Per ottenere il certificato di convivenza va presentata, anche da solo uno degli interessati, una specifica autocertificazione presso l’Ufficio Anagrafe del Comune di residenza, se approvata, l’Ufficio rilascerà il certificato di residenza e lo stato di famiglia per la coppia e gli altri interessati.
In effetti per dimostrare la convivenza more uxorio, dal punto di vista legale, sono sufficienti questi due documenti: il certificato di residenza (che specifica la casa di convivenza) e lo stato di famiglia (che attesta gli individui presenti all’interno della famiglia).
La presenza di figli nella coppia e di contratti cointestati (come il mutuo o il contratto di convivenza) possono funzionare da prove dell’esistenza di una convivenza di fatto stabile; la stabilità del legame affettivo può anche essere comprovata da testimonianze di terzi.
Questi ultimi metodi sono particolarmente utili per dimostrare la convivenza delle coppie di fatto, per accedere ai diritti della convivenza more uxorio il metodo più semplice e diretto rimane comunque quello del certificato di convivenza.
Convivenza o coppia di fatto? Cosa significa convivenza more uxorio? E convivenza anagrafica? Cosa spetta a chi è in una convivenza di fatto? Come si dimostra la convivenza?
In questo articolo risponderò a queste domande e molte altre, spiegando in cosa consiste la convivenza di fatto e quali sono i diritti dei conviventi di fatto secondo la legge italiana, e cercando di fare chiarezza tra i vari termini che vengono utilizzati in questo campo.
Convivenza di fatto. Cos’è e come funziona in Italia.
Convivenza significa molto più di condividere la stessa casa, è anche condividere un legame sentimentale e una progettualità, allo stesso tempo è difficile dare una definizione esaustiva del concetto, anche per la legge italiana.
Ad esempio, c’è un dibattito aperto sul momento esatto in cui la convivenza ha inizio, non c’è un numero di anni prestabilito dopo i quali si diventa una coppia di fatto.

==*==

— Compito richiesto —
Prosegui il testo sulla convivenza di fatto, riprendendo subito dopo l'ultima frase riportata sopra.

— Insieme di dati —
==*==

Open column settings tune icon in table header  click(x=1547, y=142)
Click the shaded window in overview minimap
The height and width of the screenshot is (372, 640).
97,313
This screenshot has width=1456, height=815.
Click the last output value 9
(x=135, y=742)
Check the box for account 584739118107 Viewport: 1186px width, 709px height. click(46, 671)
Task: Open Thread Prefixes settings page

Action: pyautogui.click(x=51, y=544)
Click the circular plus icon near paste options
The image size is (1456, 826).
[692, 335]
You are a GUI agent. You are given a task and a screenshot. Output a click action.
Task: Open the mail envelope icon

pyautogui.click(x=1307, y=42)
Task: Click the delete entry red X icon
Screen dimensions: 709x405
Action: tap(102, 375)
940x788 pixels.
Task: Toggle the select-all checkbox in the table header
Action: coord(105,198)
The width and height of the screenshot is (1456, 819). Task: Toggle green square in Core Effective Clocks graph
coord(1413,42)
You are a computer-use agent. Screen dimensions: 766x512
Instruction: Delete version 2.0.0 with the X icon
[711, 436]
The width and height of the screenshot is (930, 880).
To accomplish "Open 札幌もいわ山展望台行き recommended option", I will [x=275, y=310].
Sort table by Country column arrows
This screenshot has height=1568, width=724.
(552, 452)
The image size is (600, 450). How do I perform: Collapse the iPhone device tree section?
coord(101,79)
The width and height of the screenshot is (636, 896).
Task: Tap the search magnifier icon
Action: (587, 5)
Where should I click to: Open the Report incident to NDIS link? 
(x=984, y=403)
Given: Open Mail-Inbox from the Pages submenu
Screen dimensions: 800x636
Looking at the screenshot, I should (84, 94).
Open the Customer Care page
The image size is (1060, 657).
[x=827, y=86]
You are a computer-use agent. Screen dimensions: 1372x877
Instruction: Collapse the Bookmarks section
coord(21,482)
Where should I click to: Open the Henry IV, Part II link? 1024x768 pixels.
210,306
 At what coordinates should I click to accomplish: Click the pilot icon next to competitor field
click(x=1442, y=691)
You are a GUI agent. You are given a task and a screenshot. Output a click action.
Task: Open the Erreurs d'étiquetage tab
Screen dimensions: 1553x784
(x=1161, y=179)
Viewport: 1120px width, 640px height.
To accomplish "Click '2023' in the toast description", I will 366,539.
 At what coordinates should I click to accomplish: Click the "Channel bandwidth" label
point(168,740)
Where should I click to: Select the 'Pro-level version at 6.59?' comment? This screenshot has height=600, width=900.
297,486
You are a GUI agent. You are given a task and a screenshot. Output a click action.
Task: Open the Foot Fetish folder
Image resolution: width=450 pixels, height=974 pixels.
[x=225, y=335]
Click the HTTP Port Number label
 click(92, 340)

==*==

— Risultato del compito —
I requisiti e le regole della convivenza sono alquanto vaghi, in questo modo gli organi giudiziari possono applicare misure diverse in base alla situazione.
Bisogna anche ricordarsi che spesso è il diritto a seguire i cambiamenti di idee ed esigenze nella società, ed è quindi una disciplina mai perfetta in costante evoluzione, anche per quanto riguarda le leggi sulla convivenza di fatto.
Ma cosa significa questa parola, convivenza?
Convivenza: significato
Come parola deriva dal latino “convivio” (banchetto) ed è composta dai segmenti “con” e “vivere”, rispettivamente “insieme” e “vivere”, si può quindi intendere come vivere insieme.
Nell’accezione più generale due o più persone convivono, quindi, quando per un periodo vivono insieme nello stesso luogo, questa è l’unica condizione necessaria.
Per quanto riguarda la legge e il senso comune, invece, con convivenza di fatto si indica anche la presenza di un legame affettivo o di parentela tra i conviventi, in assenza del quale si parla di convivenza anagrafica.
La differenza principale tra conviventi e coniugi sarebbe proprio la mancanza dell’istituzione del matrimonio, tanto che in passato la convivenza era definita concubinato, questo ha comportato l’esclusione dai diritti riservati agli sposi.
In tempi recenti, grazie a passi avanti legislativi, è diventato possibile usufruire di alcuni dei diritti (spiegati più avanti) tipici dei coniugi ma questo vale solo per la convivenza di fatto
Che differenza c’è tra convivenza e convivenza di fatto
Va quindi fatta una distinzione tra l’accezione generale di convivenza, che indica il semplice abitare insieme, e la convivenza di fatto riconosciuta legalmente che richiede la presenza di un rapporto stabile e quella di legami affettivi e di reciproca assistenza.
La convivenza di fatto va attestata tramite una specifica dichiarazione di convivenza da presentare presso l’Ufficio Anagrafe del Comune di residenza.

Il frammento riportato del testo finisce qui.